> _Dataset extract_
****************************************

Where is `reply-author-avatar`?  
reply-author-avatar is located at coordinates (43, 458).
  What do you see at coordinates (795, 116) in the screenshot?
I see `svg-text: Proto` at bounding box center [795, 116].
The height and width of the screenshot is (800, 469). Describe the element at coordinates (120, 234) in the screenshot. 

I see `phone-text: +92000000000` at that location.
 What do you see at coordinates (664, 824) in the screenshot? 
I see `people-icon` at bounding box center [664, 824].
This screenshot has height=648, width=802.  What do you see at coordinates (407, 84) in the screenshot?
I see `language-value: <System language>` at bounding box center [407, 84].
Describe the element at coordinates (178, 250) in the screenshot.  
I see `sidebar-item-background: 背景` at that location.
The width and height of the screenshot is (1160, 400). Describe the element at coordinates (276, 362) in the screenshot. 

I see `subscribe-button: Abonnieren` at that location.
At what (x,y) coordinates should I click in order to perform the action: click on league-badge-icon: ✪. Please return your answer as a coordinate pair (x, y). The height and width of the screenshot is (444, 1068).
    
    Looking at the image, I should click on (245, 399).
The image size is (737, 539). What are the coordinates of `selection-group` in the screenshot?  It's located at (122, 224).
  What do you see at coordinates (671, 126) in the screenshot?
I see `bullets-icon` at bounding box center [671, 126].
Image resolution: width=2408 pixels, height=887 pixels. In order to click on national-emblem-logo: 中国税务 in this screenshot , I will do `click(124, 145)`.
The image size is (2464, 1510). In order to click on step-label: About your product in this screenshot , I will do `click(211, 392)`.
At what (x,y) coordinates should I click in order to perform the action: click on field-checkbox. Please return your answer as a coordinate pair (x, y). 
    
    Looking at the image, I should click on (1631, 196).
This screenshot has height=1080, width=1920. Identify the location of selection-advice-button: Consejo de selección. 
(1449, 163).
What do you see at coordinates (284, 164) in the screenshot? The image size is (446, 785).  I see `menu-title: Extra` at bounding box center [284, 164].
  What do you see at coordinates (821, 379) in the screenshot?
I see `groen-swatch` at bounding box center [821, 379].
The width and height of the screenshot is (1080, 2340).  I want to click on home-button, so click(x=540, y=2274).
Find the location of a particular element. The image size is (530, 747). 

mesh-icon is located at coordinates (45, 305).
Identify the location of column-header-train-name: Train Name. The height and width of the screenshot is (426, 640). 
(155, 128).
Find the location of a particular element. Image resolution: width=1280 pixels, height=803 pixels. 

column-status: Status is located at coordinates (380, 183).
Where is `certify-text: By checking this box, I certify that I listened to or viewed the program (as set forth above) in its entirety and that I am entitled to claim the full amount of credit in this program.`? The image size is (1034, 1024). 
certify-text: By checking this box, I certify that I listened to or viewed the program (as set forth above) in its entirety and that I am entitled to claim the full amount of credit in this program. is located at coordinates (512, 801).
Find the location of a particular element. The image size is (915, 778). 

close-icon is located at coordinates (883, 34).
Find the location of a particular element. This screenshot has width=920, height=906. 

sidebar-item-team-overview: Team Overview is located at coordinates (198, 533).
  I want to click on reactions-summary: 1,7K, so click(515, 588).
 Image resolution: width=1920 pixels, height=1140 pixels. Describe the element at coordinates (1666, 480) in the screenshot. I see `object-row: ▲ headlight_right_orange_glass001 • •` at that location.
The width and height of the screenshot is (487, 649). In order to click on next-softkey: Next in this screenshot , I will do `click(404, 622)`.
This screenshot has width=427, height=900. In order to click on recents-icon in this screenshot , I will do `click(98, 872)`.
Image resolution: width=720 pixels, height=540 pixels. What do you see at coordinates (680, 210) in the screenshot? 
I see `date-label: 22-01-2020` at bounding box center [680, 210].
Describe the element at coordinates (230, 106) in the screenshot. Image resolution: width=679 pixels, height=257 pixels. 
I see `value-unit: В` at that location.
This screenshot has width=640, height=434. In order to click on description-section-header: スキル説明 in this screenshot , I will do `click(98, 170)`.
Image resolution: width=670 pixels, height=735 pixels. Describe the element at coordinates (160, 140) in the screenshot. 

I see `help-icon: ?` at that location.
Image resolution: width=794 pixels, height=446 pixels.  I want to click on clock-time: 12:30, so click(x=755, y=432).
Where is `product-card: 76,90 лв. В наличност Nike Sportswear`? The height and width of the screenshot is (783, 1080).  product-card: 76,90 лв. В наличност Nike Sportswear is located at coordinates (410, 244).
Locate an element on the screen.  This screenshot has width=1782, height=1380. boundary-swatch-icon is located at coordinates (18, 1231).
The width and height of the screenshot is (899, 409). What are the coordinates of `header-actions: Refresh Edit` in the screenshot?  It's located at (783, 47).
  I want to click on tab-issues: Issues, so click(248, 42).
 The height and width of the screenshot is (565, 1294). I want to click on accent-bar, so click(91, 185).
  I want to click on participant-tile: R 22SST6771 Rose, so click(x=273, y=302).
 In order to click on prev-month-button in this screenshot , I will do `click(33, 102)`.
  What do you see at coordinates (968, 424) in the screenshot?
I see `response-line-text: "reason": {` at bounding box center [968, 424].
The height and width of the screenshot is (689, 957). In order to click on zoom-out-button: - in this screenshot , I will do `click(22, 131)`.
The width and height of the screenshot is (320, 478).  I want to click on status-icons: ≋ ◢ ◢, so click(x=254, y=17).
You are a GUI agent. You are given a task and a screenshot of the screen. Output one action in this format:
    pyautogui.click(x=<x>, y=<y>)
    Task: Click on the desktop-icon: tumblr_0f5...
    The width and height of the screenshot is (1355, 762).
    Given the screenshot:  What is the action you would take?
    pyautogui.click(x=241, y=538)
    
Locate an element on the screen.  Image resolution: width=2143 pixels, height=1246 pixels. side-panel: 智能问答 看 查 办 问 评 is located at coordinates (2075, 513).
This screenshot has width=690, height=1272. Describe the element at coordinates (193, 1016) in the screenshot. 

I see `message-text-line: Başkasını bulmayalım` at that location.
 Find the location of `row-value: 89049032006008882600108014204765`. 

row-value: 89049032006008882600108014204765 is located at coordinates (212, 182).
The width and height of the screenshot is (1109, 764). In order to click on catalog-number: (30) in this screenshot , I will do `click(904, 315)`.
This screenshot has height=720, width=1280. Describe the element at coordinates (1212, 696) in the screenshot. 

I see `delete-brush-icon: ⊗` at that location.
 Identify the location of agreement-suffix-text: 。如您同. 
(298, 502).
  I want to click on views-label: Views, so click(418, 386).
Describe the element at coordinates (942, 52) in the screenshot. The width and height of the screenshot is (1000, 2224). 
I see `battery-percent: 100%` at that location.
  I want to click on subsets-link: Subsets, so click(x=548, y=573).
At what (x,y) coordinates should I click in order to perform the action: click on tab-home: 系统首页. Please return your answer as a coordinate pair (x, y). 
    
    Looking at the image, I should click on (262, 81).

****************************************

> _Work to be completed_
Set out all of the entries above as a numbered list, leaving out the blank lines.

> _Answer to this problem_
1. Where is `reply-author-avatar`?  
2. reply-author-avatar is located at coordinates (43, 458).
3.   What do you see at coordinates (795, 116) in the screenshot?
4. I see `svg-text: Proto` at bounding box center [795, 116].
5. The height and width of the screenshot is (800, 469). Describe the element at coordinates (120, 234) in the screenshot. 
6. I see `phone-text: +92000000000` at that location.
7.  What do you see at coordinates (664, 824) in the screenshot? 
8. I see `people-icon` at bounding box center [664, 824].
9. This screenshot has height=648, width=802.  What do you see at coordinates (407, 84) in the screenshot?
10. I see `language-value: <System language>` at bounding box center [407, 84].
11. Describe the element at coordinates (178, 250) in the screenshot.  
12. I see `sidebar-item-background: 背景` at that location.
13. The width and height of the screenshot is (1160, 400). Describe the element at coordinates (276, 362) in the screenshot. 
14. I see `subscribe-button: Abonnieren` at that location.
15. At what (x,y) coordinates should I click in order to perform the action: click on league-badge-icon: ✪. Please return your answer as a coordinate pair (x, y). The height and width of the screenshot is (444, 1068).
16.     Looking at the image, I should click on (245, 399).
17. The image size is (737, 539). What are the coordinates of `selection-group` in the screenshot?  It's located at (122, 224).
18.   What do you see at coordinates (671, 126) in the screenshot?
19. I see `bullets-icon` at bounding box center [671, 126].
20. Image resolution: width=2408 pixels, height=887 pixels. In order to click on national-emblem-logo: 中国税务 in this screenshot , I will do `click(124, 145)`.
21. The image size is (2464, 1510). In order to click on step-label: About your product in this screenshot , I will do `click(211, 392)`.
22. At what (x,y) coordinates should I click in order to perform the action: click on field-checkbox. Please return your answer as a coordinate pair (x, y). 
23.     Looking at the image, I should click on (1631, 196).
24. This screenshot has height=1080, width=1920. Identify the location of selection-advice-button: Consejo de selección. 
25. (1449, 163).
26. What do you see at coordinates (284, 164) in the screenshot? The image size is (446, 785).  I see `menu-title: Extra` at bounding box center [284, 164].
27.   What do you see at coordinates (821, 379) in the screenshot?
28. I see `groen-swatch` at bounding box center [821, 379].
29. The width and height of the screenshot is (1080, 2340).  I want to click on home-button, so click(x=540, y=2274).
30. Find the location of a particular element. The image size is (530, 747). 
31. mesh-icon is located at coordinates (45, 305).
32. Identify the location of column-header-train-name: Train Name. The height and width of the screenshot is (426, 640). 
33. (155, 128).
34. Find the location of a particular element. Image resolution: width=1280 pixels, height=803 pixels. 
35. column-status: Status is located at coordinates (380, 183).
36. Where is `certify-text: By checking this box, I certify that I listened to or viewed the program (as set forth above) in its entirety and that I am entitled to claim the full amount of credit in this program.`? The image size is (1034, 1024). 
37. certify-text: By checking this box, I certify that I listened to or viewed the program (as set forth above) in its entirety and that I am entitled to claim the full amount of credit in this program. is located at coordinates (512, 801).
38. Find the location of a particular element. The image size is (915, 778). 
39. close-icon is located at coordinates (883, 34).
40. Find the location of a particular element. This screenshot has width=920, height=906. 
41. sidebar-item-team-overview: Team Overview is located at coordinates (198, 533).
42.   I want to click on reactions-summary: 1,7K, so click(515, 588).
43.  Image resolution: width=1920 pixels, height=1140 pixels. Describe the element at coordinates (1666, 480) in the screenshot. I see `object-row: ▲ headlight_right_orange_glass001 • •` at that location.
44. The width and height of the screenshot is (487, 649). In order to click on next-softkey: Next in this screenshot , I will do `click(404, 622)`.
45. This screenshot has width=427, height=900. In order to click on recents-icon in this screenshot , I will do `click(98, 872)`.
46. Image resolution: width=720 pixels, height=540 pixels. What do you see at coordinates (680, 210) in the screenshot? 
47. I see `date-label: 22-01-2020` at bounding box center [680, 210].
48. Describe the element at coordinates (230, 106) in the screenshot. Image resolution: width=679 pixels, height=257 pixels. 
49. I see `value-unit: В` at that location.
50. This screenshot has width=640, height=434. In order to click on description-section-header: スキル説明 in this screenshot , I will do `click(98, 170)`.
51. Image resolution: width=670 pixels, height=735 pixels. Describe the element at coordinates (160, 140) in the screenshot. 
52. I see `help-icon: ?` at that location.
53. Image resolution: width=794 pixels, height=446 pixels.  I want to click on clock-time: 12:30, so click(x=755, y=432).
54. Where is `product-card: 76,90 лв. В наличност Nike Sportswear`? The height and width of the screenshot is (783, 1080).  product-card: 76,90 лв. В наличност Nike Sportswear is located at coordinates (410, 244).
55. Locate an element on the screen.  This screenshot has width=1782, height=1380. boundary-swatch-icon is located at coordinates (18, 1231).
56. The width and height of the screenshot is (899, 409). What are the coordinates of `header-actions: Refresh Edit` in the screenshot?  It's located at (783, 47).
57.   I want to click on tab-issues: Issues, so click(248, 42).
58.  The height and width of the screenshot is (565, 1294). I want to click on accent-bar, so click(91, 185).
59.   I want to click on participant-tile: R 22SST6771 Rose, so click(x=273, y=302).
60.  In order to click on prev-month-button in this screenshot , I will do `click(33, 102)`.
61.   What do you see at coordinates (968, 424) in the screenshot?
62. I see `response-line-text: "reason": {` at bounding box center [968, 424].
63. The height and width of the screenshot is (689, 957). In order to click on zoom-out-button: - in this screenshot , I will do `click(22, 131)`.
64. The width and height of the screenshot is (320, 478).  I want to click on status-icons: ≋ ◢ ◢, so click(x=254, y=17).
65. You are a GUI agent. You are given a task and a screenshot of the screen. Output one action in this format:
66.     pyautogui.click(x=<x>, y=<y>)
67.     Task: Click on the desktop-icon: tumblr_0f5...
68.     The width and height of the screenshot is (1355, 762).
69.     Given the screenshot:  What is the action you would take?
70.     pyautogui.click(x=241, y=538)
71. Locate an element on the screen.  Image resolution: width=2143 pixels, height=1246 pixels. side-panel: 智能问答 看 查 办 问 评 is located at coordinates (2075, 513).
72. This screenshot has width=690, height=1272. Describe the element at coordinates (193, 1016) in the screenshot. 
73. I see `message-text-line: Başkasını bulmayalım` at that location.
74.  Find the location of `row-value: 89049032006008882600108014204765`. 
75. row-value: 89049032006008882600108014204765 is located at coordinates (212, 182).
76. The width and height of the screenshot is (1109, 764). In order to click on catalog-number: (30) in this screenshot , I will do `click(904, 315)`.
77. This screenshot has height=720, width=1280. Describe the element at coordinates (1212, 696) in the screenshot. 
78. I see `delete-brush-icon: ⊗` at that location.
79.  Identify the location of agreement-suffix-text: 。如您同. 
80. (298, 502).
81.   I want to click on views-label: Views, so click(418, 386).
82. Describe the element at coordinates (942, 52) in the screenshot. The width and height of the screenshot is (1000, 2224). 
83. I see `battery-percent: 100%` at that location.
84.   I want to click on subsets-link: Subsets, so click(x=548, y=573).
85. At what (x,y) coordinates should I click in order to perform the action: click on tab-home: 系统首页. Please return your answer as a coordinate pair (x, y). 
86.     Looking at the image, I should click on (262, 81).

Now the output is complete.